A long-running land dispute tied to the widening of Highway 4 between the Hadarim interchange and Hadera has ended in a major win for private landowners. For years, owners of agricultural plots along the route of National Outline Plan 43, or TATL 43, fought Israel National Roads Company and planning bodies over how much expropriated farmland in central Israel is worth, and whether compensation should still be based on valuations set decades ago.
TATL 43 converts farmland to road use along the section from the Hadarim interchange to the Nahala Hadera interchange. The state and National Roads had argued that the land was only worth tens of thousands of shekels per dunam because it had no planning potential. The owners said the plots were worth about 400,000 shekels per dunam, or more, and warned that raising the valuation to around 200,000 shekels could cost the state tens or even hundreds of millions of shekels across the many kilometers of expropriations.
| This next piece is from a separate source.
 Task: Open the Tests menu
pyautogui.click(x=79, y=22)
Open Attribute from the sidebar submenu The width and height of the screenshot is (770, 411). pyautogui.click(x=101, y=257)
Recently, the Central District Planning and Building Appeals Committee sided with some of the landowners and set compensation much higher than the authorities had sought, including a value of about 200,000 shekels per dunam for privately owned agricultural land in some cases. The rulings came in appeals filed by landowners in the Sharon region after their land was rezoned for road use. The committee’s decision produced loss-of-value awards ranging from 1 million to 2.5 million shekels for individual parcels.
National Roads and the Sharon regional planning authority argued that agricultural land should be assessed without future planning potential and presented lower appraisals. The company later tried to challenge the ruling through a late objection, citing material errors and calculation gaps, but the committee rejected the challenge and left the valuation in place.
Attorney Tzvi Shuv, who represented the appellants, said the Supreme Court’s “Deli Delia” precedent bars considering future planning potential in agricultural expropriation cases. He said the committee nonetheless recognized that private agricultural land has real economic value from existing rights and permitted uses, including photovoltaic facilities and income-generating agricultural uses, and noted that private agricultural land is not equivalent to land managed by the Israel Land Authority. The landowners’ appraisal was prepared by surveyors Oren Albaz and Ori Rozenswieg.